The decree is set to continue throughout July; this was presented to an increasingly wary and incredulous public who were expected to believe the extension was to protect children and the elderly. Sometimes I think that even Donald and Boris must marvel at the audacity of the Thais to say one thing and mean the other.
Trump’s performance and words in Tulsa and Boris’s rhetoric about giving the British public their summer in the pubs despite the mothers of all cock-ups in both their countries over the last few months, quite literally beggared belief.
In Liverpool the red half of the city won their first Premiership title without kicking a ball. Thousands turned up at Anfield to celebrate and the police did nothing.

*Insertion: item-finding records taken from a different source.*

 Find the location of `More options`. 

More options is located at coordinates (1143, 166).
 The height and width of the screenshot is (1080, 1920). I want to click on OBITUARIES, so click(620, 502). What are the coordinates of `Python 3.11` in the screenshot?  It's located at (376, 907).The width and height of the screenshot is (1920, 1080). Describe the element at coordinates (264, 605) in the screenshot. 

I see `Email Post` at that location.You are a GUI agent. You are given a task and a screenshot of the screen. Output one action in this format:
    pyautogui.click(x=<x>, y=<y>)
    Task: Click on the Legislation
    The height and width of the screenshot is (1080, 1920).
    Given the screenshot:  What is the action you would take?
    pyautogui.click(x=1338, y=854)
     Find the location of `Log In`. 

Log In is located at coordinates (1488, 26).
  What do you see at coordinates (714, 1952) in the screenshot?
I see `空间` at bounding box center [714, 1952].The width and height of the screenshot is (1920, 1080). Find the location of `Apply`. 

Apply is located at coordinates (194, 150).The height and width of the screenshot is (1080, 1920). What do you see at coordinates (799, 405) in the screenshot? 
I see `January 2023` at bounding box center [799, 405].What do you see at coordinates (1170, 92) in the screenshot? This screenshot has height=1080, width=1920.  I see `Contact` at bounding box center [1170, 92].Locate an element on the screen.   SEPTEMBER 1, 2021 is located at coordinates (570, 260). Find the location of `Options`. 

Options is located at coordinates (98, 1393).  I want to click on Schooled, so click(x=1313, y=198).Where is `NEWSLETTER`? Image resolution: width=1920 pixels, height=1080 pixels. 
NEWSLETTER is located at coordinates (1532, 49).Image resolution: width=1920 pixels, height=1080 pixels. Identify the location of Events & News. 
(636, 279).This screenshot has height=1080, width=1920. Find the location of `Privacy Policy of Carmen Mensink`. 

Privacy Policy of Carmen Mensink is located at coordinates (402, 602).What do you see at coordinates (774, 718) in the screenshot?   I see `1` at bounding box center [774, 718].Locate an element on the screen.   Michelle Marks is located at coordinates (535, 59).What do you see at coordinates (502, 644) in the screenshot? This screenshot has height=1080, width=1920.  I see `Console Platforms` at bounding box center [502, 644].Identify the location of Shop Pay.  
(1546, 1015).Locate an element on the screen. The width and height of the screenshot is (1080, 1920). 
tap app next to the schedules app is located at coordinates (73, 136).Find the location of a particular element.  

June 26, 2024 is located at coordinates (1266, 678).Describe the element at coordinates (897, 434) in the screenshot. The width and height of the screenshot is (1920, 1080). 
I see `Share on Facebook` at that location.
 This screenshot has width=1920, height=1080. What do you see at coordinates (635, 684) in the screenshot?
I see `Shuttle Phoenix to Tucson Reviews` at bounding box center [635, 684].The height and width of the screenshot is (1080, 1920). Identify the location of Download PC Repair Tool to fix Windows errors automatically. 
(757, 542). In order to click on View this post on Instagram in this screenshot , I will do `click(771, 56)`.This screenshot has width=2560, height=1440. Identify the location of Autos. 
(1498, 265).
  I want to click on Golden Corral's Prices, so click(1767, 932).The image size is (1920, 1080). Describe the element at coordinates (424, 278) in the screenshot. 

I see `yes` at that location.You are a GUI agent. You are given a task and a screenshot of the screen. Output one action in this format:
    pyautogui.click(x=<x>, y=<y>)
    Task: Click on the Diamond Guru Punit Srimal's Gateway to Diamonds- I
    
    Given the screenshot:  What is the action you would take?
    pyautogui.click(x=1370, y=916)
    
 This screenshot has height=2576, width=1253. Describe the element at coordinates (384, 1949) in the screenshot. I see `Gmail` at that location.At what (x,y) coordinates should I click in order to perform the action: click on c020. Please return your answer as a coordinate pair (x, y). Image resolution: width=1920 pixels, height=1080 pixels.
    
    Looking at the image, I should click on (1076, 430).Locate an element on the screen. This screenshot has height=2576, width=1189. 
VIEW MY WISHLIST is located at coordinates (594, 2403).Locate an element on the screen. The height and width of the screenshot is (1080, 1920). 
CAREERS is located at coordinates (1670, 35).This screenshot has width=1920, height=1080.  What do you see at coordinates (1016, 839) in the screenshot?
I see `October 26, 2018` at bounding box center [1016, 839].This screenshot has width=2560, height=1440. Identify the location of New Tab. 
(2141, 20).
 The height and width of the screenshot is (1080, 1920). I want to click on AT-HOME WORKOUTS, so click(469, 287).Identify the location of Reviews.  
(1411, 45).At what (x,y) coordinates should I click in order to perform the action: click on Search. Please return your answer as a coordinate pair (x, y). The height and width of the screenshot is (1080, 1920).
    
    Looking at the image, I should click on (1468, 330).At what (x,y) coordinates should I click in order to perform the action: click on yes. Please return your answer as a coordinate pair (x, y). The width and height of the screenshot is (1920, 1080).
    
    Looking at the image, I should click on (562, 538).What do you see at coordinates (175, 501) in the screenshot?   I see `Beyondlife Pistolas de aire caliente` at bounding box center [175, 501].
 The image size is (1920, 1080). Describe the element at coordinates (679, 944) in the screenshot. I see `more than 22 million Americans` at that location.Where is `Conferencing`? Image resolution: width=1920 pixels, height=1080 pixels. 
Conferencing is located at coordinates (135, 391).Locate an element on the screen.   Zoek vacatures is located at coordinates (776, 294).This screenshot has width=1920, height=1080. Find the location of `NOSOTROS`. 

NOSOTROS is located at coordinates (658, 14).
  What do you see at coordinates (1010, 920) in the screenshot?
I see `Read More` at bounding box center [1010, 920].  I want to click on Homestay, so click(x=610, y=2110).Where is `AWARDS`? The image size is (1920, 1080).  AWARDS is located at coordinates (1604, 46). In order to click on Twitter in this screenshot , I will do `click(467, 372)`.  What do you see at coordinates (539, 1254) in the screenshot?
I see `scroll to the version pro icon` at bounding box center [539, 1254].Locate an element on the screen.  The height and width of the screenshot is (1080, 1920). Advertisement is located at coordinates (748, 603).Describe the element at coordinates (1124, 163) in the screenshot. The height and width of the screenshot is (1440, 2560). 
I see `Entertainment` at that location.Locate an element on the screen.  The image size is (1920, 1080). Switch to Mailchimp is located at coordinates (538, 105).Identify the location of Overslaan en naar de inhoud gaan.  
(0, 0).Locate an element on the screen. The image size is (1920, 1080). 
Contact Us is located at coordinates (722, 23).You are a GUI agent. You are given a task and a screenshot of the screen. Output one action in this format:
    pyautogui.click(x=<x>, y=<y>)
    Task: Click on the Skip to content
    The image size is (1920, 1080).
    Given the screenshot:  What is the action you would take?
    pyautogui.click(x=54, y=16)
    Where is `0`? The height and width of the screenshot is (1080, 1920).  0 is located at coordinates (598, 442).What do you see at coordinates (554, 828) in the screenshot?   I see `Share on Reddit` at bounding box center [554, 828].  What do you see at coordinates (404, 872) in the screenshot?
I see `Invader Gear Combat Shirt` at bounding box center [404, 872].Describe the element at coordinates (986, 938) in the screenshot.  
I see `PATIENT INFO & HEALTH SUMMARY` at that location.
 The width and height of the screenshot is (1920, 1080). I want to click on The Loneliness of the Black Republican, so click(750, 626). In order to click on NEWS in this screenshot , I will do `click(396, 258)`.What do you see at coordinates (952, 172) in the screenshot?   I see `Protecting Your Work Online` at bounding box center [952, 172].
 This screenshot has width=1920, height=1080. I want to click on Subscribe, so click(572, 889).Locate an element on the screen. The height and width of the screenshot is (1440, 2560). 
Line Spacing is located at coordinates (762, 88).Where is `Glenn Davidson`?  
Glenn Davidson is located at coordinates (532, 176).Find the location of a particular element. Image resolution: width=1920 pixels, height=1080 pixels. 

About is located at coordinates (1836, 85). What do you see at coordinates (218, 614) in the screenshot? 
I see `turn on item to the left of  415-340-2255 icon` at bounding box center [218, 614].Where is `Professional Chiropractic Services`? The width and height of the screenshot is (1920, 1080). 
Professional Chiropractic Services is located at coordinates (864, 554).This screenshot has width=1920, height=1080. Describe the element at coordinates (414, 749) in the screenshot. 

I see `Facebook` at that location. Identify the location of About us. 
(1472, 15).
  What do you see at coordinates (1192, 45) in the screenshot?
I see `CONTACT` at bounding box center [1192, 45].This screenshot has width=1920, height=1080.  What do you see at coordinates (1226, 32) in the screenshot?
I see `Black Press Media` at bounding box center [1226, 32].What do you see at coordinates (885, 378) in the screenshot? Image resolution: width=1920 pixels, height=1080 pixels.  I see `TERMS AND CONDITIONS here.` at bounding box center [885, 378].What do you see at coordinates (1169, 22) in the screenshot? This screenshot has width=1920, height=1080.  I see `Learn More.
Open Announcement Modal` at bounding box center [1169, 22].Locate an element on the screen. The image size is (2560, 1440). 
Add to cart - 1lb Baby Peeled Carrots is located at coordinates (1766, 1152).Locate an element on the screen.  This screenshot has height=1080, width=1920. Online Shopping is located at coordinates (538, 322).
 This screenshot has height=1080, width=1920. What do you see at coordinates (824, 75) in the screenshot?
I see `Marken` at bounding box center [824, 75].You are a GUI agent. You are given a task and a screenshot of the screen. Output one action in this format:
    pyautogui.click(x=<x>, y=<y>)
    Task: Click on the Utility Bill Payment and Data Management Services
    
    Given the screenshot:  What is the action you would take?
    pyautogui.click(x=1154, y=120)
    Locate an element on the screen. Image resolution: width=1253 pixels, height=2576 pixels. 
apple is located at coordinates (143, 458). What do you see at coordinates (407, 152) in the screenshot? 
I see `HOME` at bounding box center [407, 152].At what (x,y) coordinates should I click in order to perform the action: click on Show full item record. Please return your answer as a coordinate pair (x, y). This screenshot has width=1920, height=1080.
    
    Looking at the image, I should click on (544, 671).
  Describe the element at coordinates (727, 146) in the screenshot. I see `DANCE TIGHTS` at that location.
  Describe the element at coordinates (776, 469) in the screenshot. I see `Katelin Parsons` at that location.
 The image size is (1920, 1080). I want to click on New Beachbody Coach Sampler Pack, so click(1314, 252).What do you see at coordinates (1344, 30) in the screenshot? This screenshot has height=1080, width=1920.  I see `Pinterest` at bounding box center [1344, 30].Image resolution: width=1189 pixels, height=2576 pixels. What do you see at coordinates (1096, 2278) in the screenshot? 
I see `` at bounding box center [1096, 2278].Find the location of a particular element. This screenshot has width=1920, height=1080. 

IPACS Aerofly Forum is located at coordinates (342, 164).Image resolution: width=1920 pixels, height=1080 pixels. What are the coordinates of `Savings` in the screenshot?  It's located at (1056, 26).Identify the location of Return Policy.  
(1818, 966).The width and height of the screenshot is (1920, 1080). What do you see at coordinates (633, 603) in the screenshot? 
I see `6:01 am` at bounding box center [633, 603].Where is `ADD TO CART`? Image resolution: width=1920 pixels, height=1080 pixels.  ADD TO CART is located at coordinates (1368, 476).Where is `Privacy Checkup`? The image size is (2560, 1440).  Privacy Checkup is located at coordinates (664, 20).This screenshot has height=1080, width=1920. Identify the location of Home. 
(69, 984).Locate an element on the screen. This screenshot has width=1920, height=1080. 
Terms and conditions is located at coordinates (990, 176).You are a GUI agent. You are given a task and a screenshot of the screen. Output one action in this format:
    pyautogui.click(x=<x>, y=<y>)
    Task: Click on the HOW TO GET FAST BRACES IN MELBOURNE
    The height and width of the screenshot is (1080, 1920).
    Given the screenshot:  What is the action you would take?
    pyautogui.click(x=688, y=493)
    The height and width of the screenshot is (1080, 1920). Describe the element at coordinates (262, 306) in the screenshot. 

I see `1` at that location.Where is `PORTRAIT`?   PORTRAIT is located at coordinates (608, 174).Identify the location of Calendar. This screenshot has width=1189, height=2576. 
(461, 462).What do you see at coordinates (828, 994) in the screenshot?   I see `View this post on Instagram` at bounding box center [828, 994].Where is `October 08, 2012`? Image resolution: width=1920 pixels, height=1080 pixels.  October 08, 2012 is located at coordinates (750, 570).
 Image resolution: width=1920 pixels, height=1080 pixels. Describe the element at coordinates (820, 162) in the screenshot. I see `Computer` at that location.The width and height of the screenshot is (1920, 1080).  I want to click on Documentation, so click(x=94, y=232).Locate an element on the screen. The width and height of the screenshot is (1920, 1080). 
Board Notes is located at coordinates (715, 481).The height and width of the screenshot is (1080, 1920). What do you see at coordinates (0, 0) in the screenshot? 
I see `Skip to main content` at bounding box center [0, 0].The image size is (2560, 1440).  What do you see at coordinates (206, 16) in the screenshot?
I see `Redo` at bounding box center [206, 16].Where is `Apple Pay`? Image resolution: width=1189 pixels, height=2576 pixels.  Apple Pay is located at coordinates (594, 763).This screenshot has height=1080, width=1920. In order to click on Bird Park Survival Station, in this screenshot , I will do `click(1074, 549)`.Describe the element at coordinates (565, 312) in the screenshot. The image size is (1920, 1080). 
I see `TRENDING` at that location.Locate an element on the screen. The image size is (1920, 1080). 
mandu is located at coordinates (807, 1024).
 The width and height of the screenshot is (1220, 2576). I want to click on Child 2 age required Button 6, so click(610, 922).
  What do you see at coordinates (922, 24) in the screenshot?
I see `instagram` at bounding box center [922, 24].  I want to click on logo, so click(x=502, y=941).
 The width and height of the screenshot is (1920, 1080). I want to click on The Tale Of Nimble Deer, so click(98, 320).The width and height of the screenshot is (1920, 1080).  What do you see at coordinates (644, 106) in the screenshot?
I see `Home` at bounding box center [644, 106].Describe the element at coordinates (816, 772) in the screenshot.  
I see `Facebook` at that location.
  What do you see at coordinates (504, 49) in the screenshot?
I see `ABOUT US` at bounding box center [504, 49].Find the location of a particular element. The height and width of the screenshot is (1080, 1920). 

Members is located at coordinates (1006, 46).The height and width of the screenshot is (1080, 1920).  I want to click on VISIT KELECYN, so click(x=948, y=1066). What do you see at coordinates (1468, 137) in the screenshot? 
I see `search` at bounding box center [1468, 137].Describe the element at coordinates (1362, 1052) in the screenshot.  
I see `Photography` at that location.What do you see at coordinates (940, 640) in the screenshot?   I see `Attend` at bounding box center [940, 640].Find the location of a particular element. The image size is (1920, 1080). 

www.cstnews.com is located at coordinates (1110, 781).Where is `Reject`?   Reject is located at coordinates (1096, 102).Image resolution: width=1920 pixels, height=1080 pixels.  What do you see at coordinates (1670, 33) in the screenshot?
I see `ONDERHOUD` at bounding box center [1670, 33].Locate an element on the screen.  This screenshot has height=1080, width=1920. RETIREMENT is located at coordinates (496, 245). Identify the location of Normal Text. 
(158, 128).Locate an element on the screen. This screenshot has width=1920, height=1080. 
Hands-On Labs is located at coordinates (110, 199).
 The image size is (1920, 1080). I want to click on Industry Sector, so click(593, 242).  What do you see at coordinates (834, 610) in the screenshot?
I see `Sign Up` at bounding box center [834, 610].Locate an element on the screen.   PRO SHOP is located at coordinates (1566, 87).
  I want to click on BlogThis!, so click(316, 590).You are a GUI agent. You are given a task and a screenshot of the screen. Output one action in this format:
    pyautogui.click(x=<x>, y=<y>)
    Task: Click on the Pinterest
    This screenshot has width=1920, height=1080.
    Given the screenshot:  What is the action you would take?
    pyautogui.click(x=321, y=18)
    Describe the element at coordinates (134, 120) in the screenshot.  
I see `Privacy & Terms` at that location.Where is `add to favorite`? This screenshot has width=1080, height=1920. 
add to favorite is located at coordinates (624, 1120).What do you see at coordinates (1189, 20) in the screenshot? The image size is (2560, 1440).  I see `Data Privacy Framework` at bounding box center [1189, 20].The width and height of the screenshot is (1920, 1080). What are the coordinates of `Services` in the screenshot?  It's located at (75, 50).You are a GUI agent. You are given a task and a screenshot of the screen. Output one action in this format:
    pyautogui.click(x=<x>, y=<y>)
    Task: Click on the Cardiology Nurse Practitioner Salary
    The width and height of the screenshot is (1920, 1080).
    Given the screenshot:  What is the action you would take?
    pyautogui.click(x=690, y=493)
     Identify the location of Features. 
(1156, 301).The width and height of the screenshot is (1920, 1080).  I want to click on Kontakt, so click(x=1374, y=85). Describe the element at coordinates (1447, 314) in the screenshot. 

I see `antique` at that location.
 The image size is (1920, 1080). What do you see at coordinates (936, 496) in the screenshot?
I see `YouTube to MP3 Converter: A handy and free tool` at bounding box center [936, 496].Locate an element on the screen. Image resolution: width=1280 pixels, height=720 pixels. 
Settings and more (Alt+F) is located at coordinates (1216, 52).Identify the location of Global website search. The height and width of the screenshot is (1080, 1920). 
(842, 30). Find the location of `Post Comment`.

I resisted the temptation to troll their supporters on Facebook. I’d rather just suffer in silence. One diehard Thai supporter who put a Liverpool logo in his field, was preparing another plot for a vast trophy celebration.
He remembered the days of watching Ian Rush. Well mate, I played against him, so there!!
Far more light-hearted international news was a story about six postal workers in Bavaria being taken to hospital after a large consignment of durian arrived and wafted out the post office. Wusses! Here in Thailand we actually pay top dollar and EAT the stuff with relish. It costs me a small fortune at this time of the year especially as my little children have taken a great liking to the “King of Fruits”.
Finally, after a long hiatus, I would like to award a best post prize to “Lupin”, especially as it is related to my sex theme. “Ezzra” had ridiculed the new rules for Pattaya saying he could see himself sipping through a straw while a girl wearing mask, gloves and face shield fondled him.
Too much information, perhaps, but wag “Lupin” responded with the lovely:
“Some in the BDSM crowd call that Tuesday night”.